▶ _WHAT TO PRODUCE_
What you return must match the records exactly, with every line included.

Entries taken from a collection
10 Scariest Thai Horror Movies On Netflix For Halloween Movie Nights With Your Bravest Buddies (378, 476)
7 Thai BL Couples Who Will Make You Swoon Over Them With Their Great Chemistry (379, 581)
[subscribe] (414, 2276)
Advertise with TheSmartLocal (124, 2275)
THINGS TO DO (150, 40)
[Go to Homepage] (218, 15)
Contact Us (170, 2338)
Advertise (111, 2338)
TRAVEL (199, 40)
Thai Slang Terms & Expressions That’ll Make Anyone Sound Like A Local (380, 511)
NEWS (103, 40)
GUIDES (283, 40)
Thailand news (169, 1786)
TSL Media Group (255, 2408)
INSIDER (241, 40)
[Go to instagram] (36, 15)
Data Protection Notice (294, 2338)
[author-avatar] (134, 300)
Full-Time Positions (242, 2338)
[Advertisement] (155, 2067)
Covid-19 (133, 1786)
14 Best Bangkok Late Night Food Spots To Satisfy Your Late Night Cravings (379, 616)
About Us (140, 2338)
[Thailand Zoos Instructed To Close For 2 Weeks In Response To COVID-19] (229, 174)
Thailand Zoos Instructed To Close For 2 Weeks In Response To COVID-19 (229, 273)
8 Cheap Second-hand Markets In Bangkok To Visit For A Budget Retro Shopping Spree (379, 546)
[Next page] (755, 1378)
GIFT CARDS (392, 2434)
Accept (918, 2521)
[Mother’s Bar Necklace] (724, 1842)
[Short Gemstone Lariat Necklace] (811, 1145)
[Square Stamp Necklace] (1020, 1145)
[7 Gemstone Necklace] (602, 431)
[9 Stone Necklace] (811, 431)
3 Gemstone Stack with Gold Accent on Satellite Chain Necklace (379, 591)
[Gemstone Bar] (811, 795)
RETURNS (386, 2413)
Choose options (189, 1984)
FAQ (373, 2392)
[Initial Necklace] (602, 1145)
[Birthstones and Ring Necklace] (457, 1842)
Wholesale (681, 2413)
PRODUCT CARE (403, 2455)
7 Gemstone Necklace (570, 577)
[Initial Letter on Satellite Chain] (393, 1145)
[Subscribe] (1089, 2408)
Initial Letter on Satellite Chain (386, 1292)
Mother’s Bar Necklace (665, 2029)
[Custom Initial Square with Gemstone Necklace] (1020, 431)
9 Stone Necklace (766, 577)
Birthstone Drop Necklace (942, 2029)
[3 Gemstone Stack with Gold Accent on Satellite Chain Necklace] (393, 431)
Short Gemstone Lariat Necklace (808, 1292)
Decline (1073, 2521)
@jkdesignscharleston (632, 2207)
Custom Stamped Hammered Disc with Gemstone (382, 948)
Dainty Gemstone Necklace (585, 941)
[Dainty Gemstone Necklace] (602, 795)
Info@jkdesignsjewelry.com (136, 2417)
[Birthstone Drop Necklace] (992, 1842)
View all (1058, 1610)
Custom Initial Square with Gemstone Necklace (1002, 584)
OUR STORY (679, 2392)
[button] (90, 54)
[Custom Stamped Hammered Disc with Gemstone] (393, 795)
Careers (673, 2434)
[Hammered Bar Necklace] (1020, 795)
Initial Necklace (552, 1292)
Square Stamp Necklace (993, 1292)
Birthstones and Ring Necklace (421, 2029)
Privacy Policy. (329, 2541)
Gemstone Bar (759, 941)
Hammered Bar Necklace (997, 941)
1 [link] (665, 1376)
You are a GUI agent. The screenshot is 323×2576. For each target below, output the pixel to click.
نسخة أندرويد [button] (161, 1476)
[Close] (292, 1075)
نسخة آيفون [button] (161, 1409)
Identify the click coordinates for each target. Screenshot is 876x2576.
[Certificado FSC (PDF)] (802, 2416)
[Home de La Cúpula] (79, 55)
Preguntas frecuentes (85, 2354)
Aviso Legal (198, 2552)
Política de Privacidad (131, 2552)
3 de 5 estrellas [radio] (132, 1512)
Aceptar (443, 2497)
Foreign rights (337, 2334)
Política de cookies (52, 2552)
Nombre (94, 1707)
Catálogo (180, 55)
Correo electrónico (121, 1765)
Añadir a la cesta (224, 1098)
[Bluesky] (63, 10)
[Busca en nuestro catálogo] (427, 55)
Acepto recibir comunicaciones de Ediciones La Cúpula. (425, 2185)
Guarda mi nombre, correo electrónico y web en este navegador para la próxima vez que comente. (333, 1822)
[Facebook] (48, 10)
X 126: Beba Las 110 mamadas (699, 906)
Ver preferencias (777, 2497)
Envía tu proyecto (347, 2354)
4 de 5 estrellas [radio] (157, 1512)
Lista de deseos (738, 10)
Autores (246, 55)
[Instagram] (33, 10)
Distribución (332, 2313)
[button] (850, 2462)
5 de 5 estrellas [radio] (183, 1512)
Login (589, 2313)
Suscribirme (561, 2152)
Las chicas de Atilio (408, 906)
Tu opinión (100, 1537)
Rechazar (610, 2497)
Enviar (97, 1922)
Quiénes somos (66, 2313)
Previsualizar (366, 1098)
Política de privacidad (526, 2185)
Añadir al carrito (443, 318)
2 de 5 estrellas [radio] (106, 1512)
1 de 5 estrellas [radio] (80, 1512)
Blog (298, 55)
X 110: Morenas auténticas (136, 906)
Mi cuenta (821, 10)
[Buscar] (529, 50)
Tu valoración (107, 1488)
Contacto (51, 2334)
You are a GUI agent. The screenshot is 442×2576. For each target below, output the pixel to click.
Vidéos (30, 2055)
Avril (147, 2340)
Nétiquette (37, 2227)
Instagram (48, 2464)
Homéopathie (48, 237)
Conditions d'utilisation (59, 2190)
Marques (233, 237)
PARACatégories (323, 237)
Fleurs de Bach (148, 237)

▶ _RESPONSE TO THE TASK_
10 Scariest Thai Horror Movies On Netflix For Halloween Movie Nights With Your Bravest Buddies (378, 476)
7 Thai BL Couples Who Will Make You Swoon Over Them With Their Great Chemistry (379, 581)
[subscribe] (414, 2276)
Advertise with TheSmartLocal (124, 2275)
THINGS TO DO (150, 40)
[Go to Homepage] (218, 15)
Contact Us (170, 2338)
Advertise (111, 2338)
TRAVEL (199, 40)
Thai Slang Terms & Expressions That’ll Make Anyone Sound Like A Local (380, 511)
NEWS (103, 40)
GUIDES (283, 40)
Thailand news (169, 1786)
TSL Media Group (255, 2408)
INSIDER (241, 40)
[Go to instagram] (36, 15)
Data Protection Notice (294, 2338)
[author-avatar] (134, 300)
Full-Time Positions (242, 2338)
[Advertisement] (155, 2067)
Covid-19 (133, 1786)
14 Best Bangkok Late Night Food Spots To Satisfy Your Late Night Cravings (379, 616)
About Us (140, 2338)
[Thailand Zoos Instructed To Close For 2 Weeks In Response To COVID-19] (229, 174)
Thailand Zoos Instructed To Close For 2 Weeks In Response To COVID-19 (229, 273)
8 Cheap Second-hand Markets In Bangkok To Visit For A Budget Retro Shopping Spree (379, 546)
[Next page] (755, 1378)
GIFT CARDS (392, 2434)
Accept (918, 2521)
[Mother’s Bar Necklace] (724, 1842)
[Short Gemstone Lariat Necklace] (811, 1145)
[Square Stamp Necklace] (1020, 1145)
[7 Gemstone Necklace] (602, 431)
[9 Stone Necklace] (811, 431)
3 Gemstone Stack with Gold Accent on Satellite Chain Necklace (379, 591)
[Gemstone Bar] (811, 795)
RETURNS (386, 2413)
Choose options (189, 1984)
FAQ (373, 2392)
[Initial Necklace] (602, 1145)
[Birthstones and Ring Necklace] (457, 1842)
Wholesale (681, 2413)
PRODUCT CARE (403, 2455)
7 Gemstone Necklace (570, 577)
[Initial Letter on Satellite Chain] (393, 1145)
[Subscribe] (1089, 2408)
Initial Letter on Satellite Chain (386, 1292)
Mother’s Bar Necklace (665, 2029)
[Custom Initial Square with Gemstone Necklace] (1020, 431)
9 Stone Necklace (766, 577)
Birthstone Drop Necklace (942, 2029)
[3 Gemstone Stack with Gold Accent on Satellite Chain Necklace] (393, 431)
Short Gemstone Lariat Necklace (808, 1292)
Decline (1073, 2521)
@jkdesignscharleston (632, 2207)
Custom Stamped Hammered Disc with Gemstone (382, 948)
Dainty Gemstone Necklace (585, 941)
[Dainty Gemstone Necklace] (602, 795)
Info@jkdesignsjewelry.com (136, 2417)
[Birthstone Drop Necklace] (992, 1842)
View all (1058, 1610)
Custom Initial Square with Gemstone Necklace (1002, 584)
OUR STORY (679, 2392)
[button] (90, 54)
[Custom Stamped Hammered Disc with Gemstone] (393, 795)
Careers (673, 2434)
[Hammered Bar Necklace] (1020, 795)
Initial Necklace (552, 1292)
Square Stamp Necklace (993, 1292)
Birthstones and Ring Necklace (421, 2029)
Privacy Policy. (329, 2541)
Gemstone Bar (759, 941)
Hammered Bar Necklace (997, 941)
1 [link] (665, 1376)
You are a GUI agent. The screenshot is 323×2576. For each target below, output the pixel to click.
نسخة أندرويد [button] (161, 1476)
[Close] (292, 1075)
نسخة آيفون [button] (161, 1409)
Identify the click coordinates for each target. Screenshot is 876x2576.
[Certificado FSC (PDF)] (802, 2416)
[Home de La Cúpula] (79, 55)
Preguntas frecuentes (85, 2354)
Aviso Legal (198, 2552)
Política de Privacidad (131, 2552)
3 de 5 estrellas [radio] (132, 1512)
Aceptar (443, 2497)
Foreign rights (337, 2334)
Política de cookies (52, 2552)
Nombre (94, 1707)
Catálogo (180, 55)
Correo electrónico (121, 1765)
Añadir a la cesta (224, 1098)
[Bluesky] (63, 10)
[Busca en nuestro catálogo] (427, 55)
Acepto recibir comunicaciones de Ediciones La Cúpula. (425, 2185)
Guarda mi nombre, correo electrónico y web en este navegador para la próxima vez que comente. (333, 1822)
[Facebook] (48, 10)
X 126: Beba Las 110 mamadas (699, 906)
Ver preferencias (777, 2497)
Envía tu proyecto (347, 2354)
4 de 5 estrellas [radio] (157, 1512)
Lista de deseos (738, 10)
Autores (246, 55)
[Instagram] (33, 10)
Distribución (332, 2313)
[button] (850, 2462)
5 de 5 estrellas [radio] (183, 1512)
Login (589, 2313)
Suscribirme (561, 2152)
Las chicas de Atilio (408, 906)
Tu opinión (100, 1537)
Rechazar (610, 2497)
Enviar (97, 1922)
Quiénes somos (66, 2313)
Previsualizar (366, 1098)
Política de privacidad (526, 2185)
Añadir al carrito (443, 318)
2 de 5 estrellas [radio] (106, 1512)
1 de 5 estrellas [radio] (80, 1512)
Blog (298, 55)
X 110: Morenas auténticas (136, 906)
Mi cuenta (821, 10)
[Buscar] (529, 50)
Tu valoración (107, 1488)
Contacto (51, 2334)
You are a GUI agent. The screenshot is 442×2576. For each target below, output the pixel to click.
Vidéos (30, 2055)
Avril (147, 2340)
Nétiquette (37, 2227)
Instagram (48, 2464)
Homéopathie (48, 237)
Conditions d'utilisation (59, 2190)
Marques (233, 237)
PARACatégories (323, 237)
Fleurs de Bach (148, 237)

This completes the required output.